[[ Extracted entries, beginning ]]

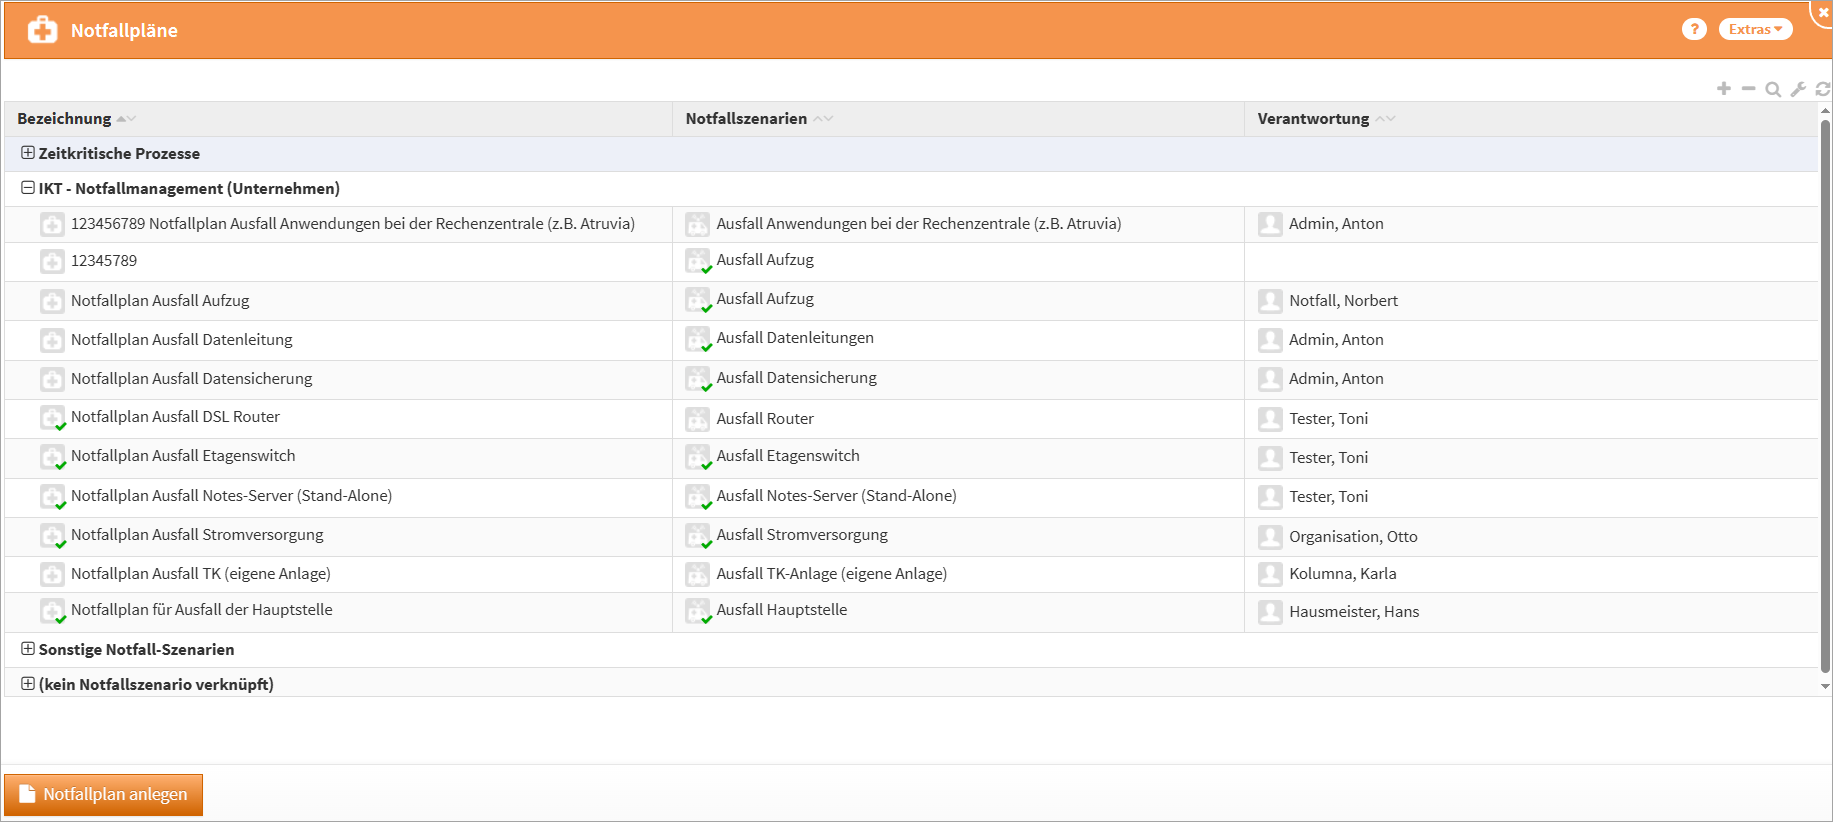
Task: Sort by the Bezeichnung column header
Action: click(65, 119)
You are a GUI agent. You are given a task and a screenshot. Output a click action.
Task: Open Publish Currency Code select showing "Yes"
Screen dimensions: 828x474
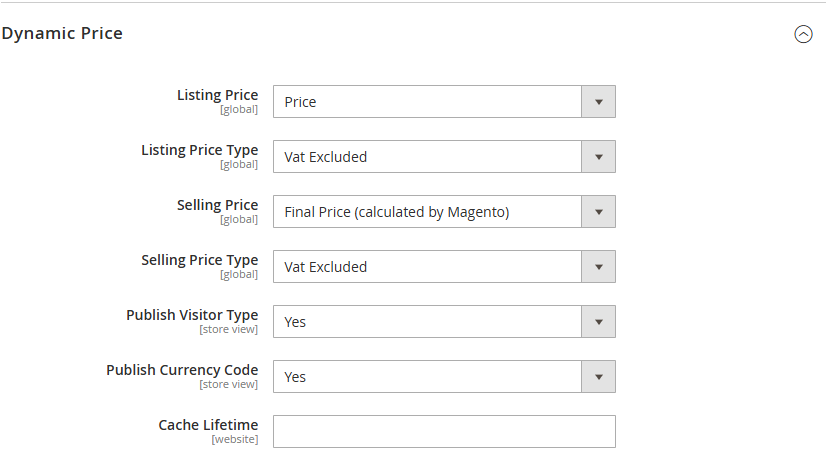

[[ Extracted entries, end ]]

Work request
Give the lines from the one containing "Task: Open Publish" through the last line of the material again, exactly and with no pictures, both ends included.

Expected output
Task: Open Publish Currency Code select showing "Yes"
Screen dimensions: 828x474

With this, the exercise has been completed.